> COMPLETE THE FOLLOWING
1. Condense the paragraph of the Murray passage that begins "During his second year under contract" into a shorter paragraph that keeps its main facts.
2. Revise everything from "Murray and the Penguins" down to "the 1967 expansion." in the Murray passage, replacing "Minnesota Wild" with "Wild".
3. According to the Murray passage, what did the Penguins receive from the Ottawa Senators in the October 7, 2020 trade?

Murray and the Penguins were swept by the New York Islanders in the first round of the 2019 Stanley Cup playoffs; Murray recorded a 3.01 goals against average for the series.

On October 12, 2019, Murray recorded his 100th NHL win, a 7–4 victory over the Minnesota Wild; he accomplished the feat in only 166 games, tying Pete Peeters for seventh fastest since the 1967 expansion.

Ottawa Senators
On October 7, 2020, as an impending restricted free agent, Murray was traded by the Penguins to the Ottawa Senators in exchange for Jonathan Gruden and a second-round pick in 2020. On October 9, Murray signed a four-year, $25 million contract extension with the Senators.

During his second year under contract, Murray opened the  season by going winless in his opening six appearances. On November 28, 2021, Murray was placed on waivers and later demoted to regain his game with AHL affiliate, the Belleville Senators, the following day after going unclaimed. After two games in Belleville, managing a 1–1–0 record and a .918 save percentage, Murray was recalled to Ottawa to resume duties as starter. His season came to an end on March 4, 2022, after a collision with Senators defenceman Nikita Zaitsev left him with a concussion. In his absence, Anton Forsberg began to establish himself as the team's preferred starting goaltender. The Senators opted to extend Forsberg after the end of the season, fueling speculation that they would look to trade Murray elsewhere. General manager Pierre Dorion first attempted a deal with the Buffalo Sabres, having arranged to send Murray and the seventh overall pick in the 2022 NHL Entry Draft to the Sabres in exchange for the sixteenth overall pick. However, the Sabres had been included on Murray's no-trade list as part of his contract, and he declined to waive it; Ottawa ultimately moved the pick tied to Murray to Chicago in a package deal for Alex DeBrincat.

> STORED ROWS
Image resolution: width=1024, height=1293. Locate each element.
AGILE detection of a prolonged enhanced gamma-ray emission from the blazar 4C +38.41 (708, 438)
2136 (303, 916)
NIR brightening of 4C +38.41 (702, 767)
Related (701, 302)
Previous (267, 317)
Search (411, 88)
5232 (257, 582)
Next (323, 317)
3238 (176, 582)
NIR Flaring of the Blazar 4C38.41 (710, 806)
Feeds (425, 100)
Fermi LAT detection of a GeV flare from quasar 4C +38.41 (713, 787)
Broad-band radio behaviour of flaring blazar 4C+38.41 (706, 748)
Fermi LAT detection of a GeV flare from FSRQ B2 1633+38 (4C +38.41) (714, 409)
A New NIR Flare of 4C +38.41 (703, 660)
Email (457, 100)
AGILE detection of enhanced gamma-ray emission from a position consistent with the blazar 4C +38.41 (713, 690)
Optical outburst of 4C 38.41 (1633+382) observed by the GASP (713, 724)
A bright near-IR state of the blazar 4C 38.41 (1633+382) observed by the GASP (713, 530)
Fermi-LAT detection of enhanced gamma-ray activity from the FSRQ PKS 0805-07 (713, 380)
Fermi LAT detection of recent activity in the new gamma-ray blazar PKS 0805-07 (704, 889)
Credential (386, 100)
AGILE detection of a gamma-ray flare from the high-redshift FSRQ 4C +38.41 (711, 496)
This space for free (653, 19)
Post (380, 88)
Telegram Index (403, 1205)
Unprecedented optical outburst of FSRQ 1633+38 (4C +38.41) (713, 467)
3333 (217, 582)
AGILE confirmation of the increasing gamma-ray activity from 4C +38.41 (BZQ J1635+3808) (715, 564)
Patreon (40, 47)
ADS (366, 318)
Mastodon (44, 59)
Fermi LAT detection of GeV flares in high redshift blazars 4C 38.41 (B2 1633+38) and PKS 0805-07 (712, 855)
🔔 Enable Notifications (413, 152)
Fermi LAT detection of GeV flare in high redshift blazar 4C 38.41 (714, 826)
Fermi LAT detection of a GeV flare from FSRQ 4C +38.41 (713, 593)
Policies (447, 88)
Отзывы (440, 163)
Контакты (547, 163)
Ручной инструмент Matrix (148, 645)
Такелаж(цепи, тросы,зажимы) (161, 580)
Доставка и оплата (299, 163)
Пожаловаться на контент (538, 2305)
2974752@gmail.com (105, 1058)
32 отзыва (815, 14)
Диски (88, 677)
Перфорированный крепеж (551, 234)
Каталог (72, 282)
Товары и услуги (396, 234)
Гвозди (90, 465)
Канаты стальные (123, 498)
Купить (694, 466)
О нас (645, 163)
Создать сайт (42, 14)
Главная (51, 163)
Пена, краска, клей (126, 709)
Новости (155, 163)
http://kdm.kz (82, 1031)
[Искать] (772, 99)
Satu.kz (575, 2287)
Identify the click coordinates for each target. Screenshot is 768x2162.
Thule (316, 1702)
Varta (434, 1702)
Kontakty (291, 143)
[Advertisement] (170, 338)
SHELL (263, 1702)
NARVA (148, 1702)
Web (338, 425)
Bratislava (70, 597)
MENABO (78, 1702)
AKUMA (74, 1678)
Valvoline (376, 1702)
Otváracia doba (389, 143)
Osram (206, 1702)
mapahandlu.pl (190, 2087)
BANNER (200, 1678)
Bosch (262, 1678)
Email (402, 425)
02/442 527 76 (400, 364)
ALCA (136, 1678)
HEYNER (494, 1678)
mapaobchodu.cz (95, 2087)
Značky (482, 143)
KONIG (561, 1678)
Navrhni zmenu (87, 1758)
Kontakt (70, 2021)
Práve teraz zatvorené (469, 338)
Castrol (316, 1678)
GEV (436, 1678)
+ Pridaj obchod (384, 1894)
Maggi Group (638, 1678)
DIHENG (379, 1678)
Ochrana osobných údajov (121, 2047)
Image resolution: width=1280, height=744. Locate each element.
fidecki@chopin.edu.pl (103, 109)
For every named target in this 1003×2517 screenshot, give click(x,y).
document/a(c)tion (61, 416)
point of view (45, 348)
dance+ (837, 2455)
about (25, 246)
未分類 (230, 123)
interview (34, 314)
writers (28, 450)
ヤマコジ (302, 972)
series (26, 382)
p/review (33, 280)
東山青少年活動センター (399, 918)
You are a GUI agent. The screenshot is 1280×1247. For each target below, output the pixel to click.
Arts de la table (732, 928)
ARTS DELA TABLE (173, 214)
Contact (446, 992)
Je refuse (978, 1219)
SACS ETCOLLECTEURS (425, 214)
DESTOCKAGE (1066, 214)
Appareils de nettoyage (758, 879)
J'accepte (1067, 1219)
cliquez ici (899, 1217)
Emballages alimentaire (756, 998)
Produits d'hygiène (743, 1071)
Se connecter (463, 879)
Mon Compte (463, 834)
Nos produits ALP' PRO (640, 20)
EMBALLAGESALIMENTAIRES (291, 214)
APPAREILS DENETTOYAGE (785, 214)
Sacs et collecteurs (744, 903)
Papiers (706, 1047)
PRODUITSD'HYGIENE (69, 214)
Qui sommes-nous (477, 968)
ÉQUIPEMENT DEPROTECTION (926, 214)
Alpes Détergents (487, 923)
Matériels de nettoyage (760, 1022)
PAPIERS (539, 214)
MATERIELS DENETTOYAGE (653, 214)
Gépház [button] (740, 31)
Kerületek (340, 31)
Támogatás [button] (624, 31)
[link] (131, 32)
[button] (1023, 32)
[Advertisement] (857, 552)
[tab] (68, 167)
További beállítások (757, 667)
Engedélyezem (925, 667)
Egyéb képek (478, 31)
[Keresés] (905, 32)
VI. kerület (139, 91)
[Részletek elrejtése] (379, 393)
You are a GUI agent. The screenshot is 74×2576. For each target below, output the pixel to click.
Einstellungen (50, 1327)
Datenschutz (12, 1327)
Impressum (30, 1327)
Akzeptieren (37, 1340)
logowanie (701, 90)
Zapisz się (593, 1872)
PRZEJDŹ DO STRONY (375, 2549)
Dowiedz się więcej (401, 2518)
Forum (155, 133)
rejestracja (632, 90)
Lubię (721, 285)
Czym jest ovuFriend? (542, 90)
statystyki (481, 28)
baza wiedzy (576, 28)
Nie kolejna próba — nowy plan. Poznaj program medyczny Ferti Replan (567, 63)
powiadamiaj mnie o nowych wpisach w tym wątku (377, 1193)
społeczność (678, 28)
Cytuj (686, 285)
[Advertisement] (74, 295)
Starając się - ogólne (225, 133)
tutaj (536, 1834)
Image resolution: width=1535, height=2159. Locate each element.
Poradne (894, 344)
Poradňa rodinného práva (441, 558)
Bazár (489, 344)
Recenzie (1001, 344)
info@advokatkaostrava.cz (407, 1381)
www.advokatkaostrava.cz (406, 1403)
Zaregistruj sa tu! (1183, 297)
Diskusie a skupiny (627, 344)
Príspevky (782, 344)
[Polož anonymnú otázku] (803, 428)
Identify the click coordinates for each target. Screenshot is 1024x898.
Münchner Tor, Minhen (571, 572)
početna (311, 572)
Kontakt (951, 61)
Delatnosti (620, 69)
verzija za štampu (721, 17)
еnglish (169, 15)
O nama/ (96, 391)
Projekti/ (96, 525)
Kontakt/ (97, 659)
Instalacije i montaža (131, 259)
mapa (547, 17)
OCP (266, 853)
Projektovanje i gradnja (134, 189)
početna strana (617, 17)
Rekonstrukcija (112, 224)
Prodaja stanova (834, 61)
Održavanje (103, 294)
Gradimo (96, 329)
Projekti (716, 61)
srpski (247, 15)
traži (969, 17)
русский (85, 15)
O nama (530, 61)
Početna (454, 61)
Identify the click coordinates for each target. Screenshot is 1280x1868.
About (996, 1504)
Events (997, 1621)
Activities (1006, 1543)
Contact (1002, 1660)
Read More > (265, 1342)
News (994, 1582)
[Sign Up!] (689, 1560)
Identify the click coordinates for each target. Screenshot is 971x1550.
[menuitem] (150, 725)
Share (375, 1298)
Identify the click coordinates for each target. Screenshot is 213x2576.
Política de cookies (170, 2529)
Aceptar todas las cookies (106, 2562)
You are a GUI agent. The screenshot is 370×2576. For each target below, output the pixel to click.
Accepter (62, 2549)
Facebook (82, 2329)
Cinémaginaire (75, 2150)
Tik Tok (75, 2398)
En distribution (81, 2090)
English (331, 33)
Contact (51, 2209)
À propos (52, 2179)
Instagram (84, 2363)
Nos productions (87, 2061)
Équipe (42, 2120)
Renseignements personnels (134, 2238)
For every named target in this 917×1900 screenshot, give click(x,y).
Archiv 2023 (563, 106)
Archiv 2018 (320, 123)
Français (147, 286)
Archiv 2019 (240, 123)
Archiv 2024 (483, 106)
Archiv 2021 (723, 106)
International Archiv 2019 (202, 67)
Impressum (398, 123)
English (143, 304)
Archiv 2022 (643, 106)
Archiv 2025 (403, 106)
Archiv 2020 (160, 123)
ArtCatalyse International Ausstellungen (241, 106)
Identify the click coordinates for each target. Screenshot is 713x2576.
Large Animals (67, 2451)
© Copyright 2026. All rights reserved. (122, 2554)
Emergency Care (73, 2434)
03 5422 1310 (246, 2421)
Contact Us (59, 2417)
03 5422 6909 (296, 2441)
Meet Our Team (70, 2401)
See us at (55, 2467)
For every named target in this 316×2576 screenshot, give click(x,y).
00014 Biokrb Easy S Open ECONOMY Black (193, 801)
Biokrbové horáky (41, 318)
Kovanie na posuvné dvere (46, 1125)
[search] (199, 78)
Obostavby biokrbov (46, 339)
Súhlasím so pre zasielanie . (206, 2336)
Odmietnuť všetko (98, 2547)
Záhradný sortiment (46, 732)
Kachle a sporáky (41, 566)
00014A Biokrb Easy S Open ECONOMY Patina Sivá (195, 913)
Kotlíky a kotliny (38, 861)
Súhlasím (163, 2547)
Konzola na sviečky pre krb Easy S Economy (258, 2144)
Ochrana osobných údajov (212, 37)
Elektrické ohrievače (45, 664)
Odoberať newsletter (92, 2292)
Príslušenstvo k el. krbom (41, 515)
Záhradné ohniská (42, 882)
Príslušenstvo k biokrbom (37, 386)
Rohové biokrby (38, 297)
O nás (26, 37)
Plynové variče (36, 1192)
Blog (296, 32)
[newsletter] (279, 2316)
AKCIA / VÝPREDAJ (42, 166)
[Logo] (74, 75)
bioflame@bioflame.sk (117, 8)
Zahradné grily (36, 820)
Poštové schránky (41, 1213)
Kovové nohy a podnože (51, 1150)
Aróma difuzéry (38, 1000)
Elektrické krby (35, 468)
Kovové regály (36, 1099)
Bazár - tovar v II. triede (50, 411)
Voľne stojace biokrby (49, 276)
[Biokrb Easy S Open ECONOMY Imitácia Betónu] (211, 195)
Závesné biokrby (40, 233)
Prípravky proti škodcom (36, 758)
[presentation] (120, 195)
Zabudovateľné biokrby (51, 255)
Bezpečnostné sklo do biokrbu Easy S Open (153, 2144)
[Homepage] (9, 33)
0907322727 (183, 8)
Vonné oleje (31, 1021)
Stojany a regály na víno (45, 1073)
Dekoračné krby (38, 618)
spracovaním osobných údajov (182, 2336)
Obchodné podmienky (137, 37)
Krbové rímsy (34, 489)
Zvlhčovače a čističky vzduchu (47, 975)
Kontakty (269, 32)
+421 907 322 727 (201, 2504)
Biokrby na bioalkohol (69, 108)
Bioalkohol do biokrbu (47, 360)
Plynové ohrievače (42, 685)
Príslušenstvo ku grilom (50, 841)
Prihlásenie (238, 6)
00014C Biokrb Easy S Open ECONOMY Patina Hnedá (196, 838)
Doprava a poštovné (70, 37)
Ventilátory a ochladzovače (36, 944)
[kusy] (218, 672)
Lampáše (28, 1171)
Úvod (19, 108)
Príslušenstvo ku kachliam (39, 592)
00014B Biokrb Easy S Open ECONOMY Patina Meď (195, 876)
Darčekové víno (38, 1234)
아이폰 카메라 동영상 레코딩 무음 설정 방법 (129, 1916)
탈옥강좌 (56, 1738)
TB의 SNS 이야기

> OUTPUTS FOR THE TASKS
1. Murray began his second contract year winless in six starts and was placed on waivers on November 28, 2021. After going unclaimed, he was sent to the AHL's Belleville Senators the next day. He went 1–1–0 with a .918 save percentage in two games there, then returned to Ottawa as the starter. A concussion from a collision with teammate Nikita Zaitsev ended his season on March 4, 2022. Anton Forsberg emerged as the preferred starter and was extended after the season, which fueled speculation that Murray would be traded. General manager Pierre Dorion arranged to send Murray and the seventh overall pick in 2022 to Buffalo for the sixteenth pick. However, Murray declined to waive his no-trade clause, which listed the Sabres. Ottawa instead sent the pick to Chicago in a package deal for Alex DeBrincat.

2.
Murray and the Penguins were swept by the New York Islanders in the first round of the 2019 Stanley Cup playoffs; Murray recorded a 3.01 goals against average for the series.

On October 12, 2019, Murray recorded his 100th NHL win, a 7–4 victory over the Wild; he accomplished the feat in only 166 games, tying Pete Peeters for seventh fastest since the 1967 expansion.

3. Jonathan Gruden and a second-round pick in 2020.